New non‐invasive method for evaluation of the stratum corneum structure in diseases with abnormal keratinization by immunofluorescence microscopy of desmoglein 1 distribution in tape‐stripped samples

Abstract

The corneodesmosomes in the stratum corneum are critical for the maintenance of stratum corneum integrity. To evaluate the normal and diseased keratinization states in the epidermis, we studied the distribution of desmoglein 1 (DSG1), a major component of corneodesmosomes, in samples of the stratum corneum obtained by tape stripping, a non-invasive method. Samples were collected from lesional skin of four patients with psoriasis and three with lichen planus, and from non-lesional skin of three volunteers. Upper stratum corneum cells were obtained by tape stripping and skin biopsies were obtained from adjacent sites. Tape-stripped samples were examined by immunofluorescence microscopy using anti-DSG1 monoclonal antibody, in combination with histopathology of skin biopsies. In normal human stratum corneum, which shows basket-woven orthokeratosis, DSG1-containing fluorescent dots were distributed on the lateral cell-cell contact areas of plasma membrane, but not on the dorsal/ventral plasma membrane, and formed a well-ordered hexagonal network structure. In psoriatic stratum corneum, fluorescent dots were distributed throughout the cell membrane at ventral aspects of corneocytes as well as at the lateral cell-cell contacts.
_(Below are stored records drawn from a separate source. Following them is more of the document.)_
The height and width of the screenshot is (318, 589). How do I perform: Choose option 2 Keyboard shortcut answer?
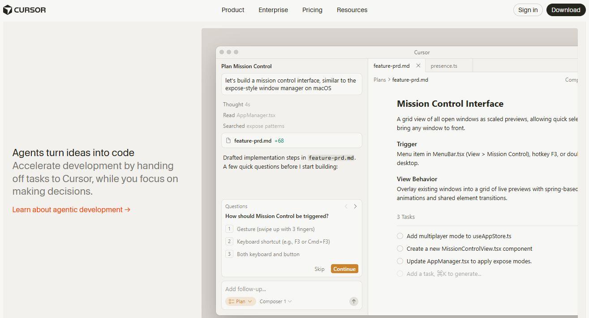tap(283, 241)
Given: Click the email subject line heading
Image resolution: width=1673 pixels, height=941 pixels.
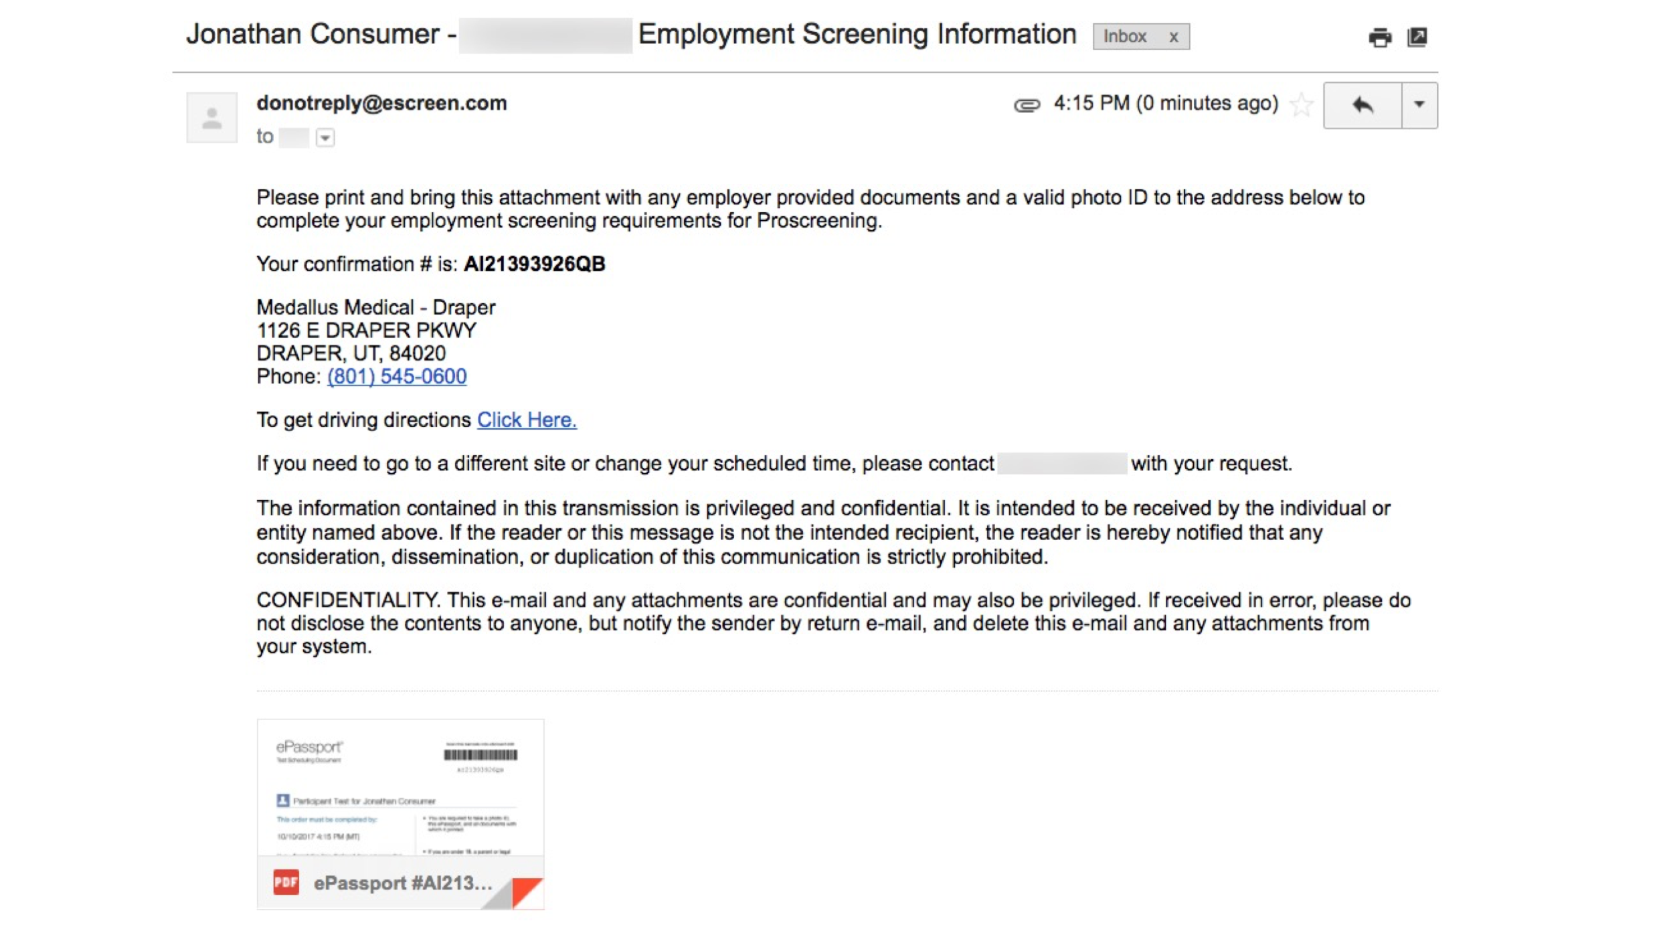Looking at the screenshot, I should 857,35.
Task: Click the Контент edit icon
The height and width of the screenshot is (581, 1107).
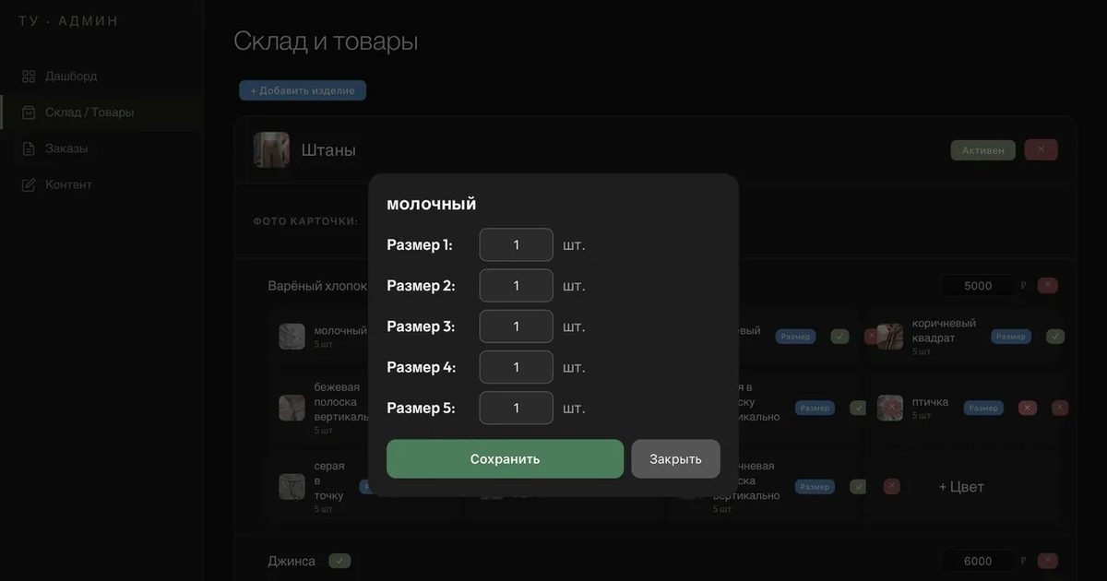Action: pos(29,184)

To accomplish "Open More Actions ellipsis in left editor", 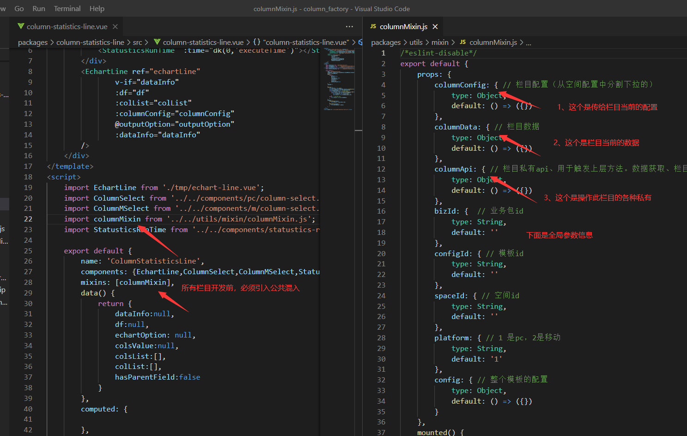I will 349,27.
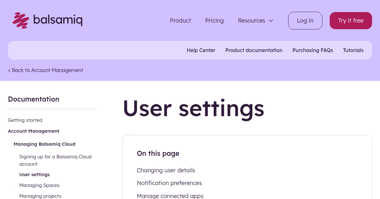Open Signing up for a Balsamiq Cloud account
380x199 pixels.
coord(55,160)
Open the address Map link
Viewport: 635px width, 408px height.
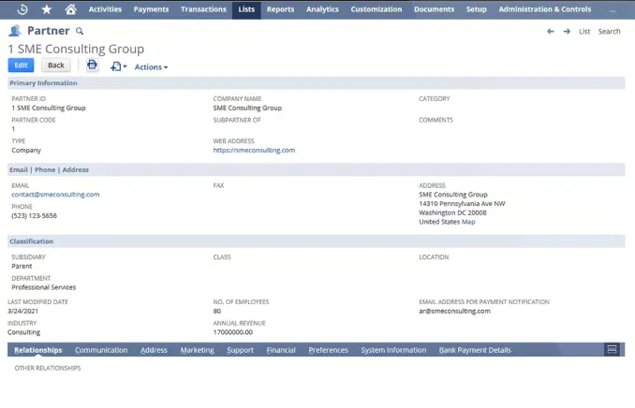pyautogui.click(x=468, y=222)
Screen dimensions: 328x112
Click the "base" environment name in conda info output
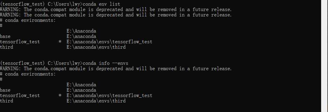coord(5,90)
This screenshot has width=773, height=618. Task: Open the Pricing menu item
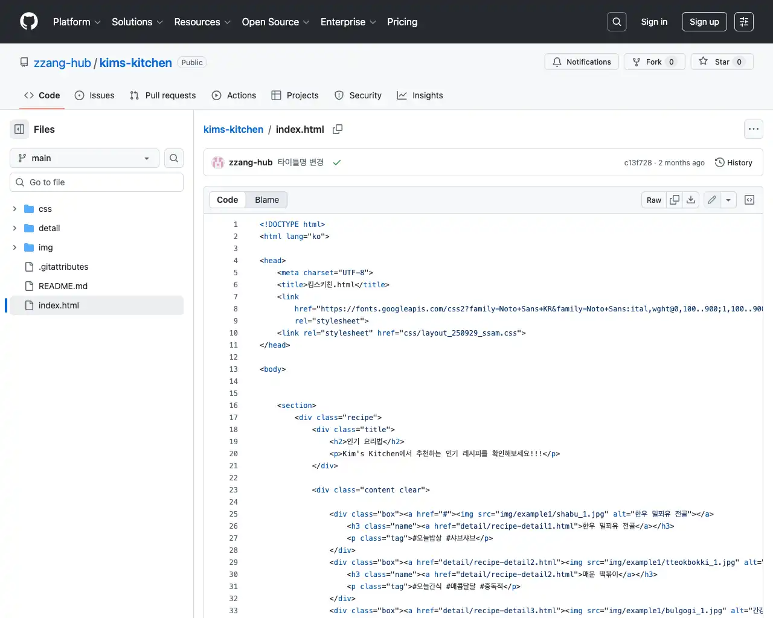click(x=402, y=22)
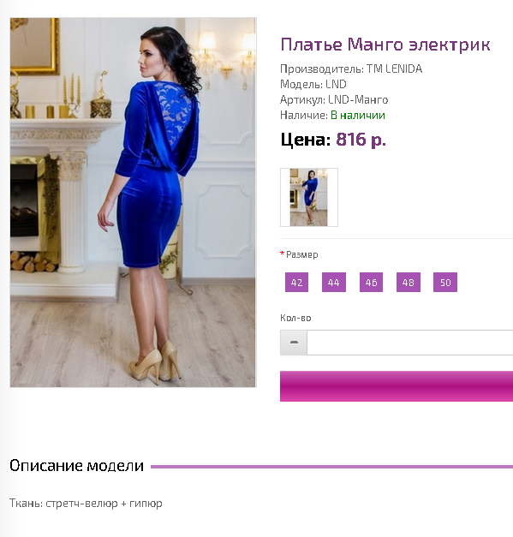The image size is (513, 537).
Task: Click the title Платье Манго электрик
Action: (385, 45)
In lichen planus, fluorescent dots were distributed homogeneously and/or heterogeneously on the ventral surface in some cells. Adjacent cells lacked DSG1 at the lateral cell-cell contacts, but were instead separated by distinctive black-gap lines. These results suggest that the intercellular adhesion by DSG1 may depend on the lateral plasma membrane in normal human stratum corneum, on the dorsal/ventral plasma membrane in lichen planus, and on both lateral and dorsal/ventral plasma membranes in psoriatic stratum corneum. Tape stripping and DSG1 immunofluorescence visualizes adhesion features of corneocytes and has considerable potential for evaluation of abnormal keratinization and the process of healing in response to treatment.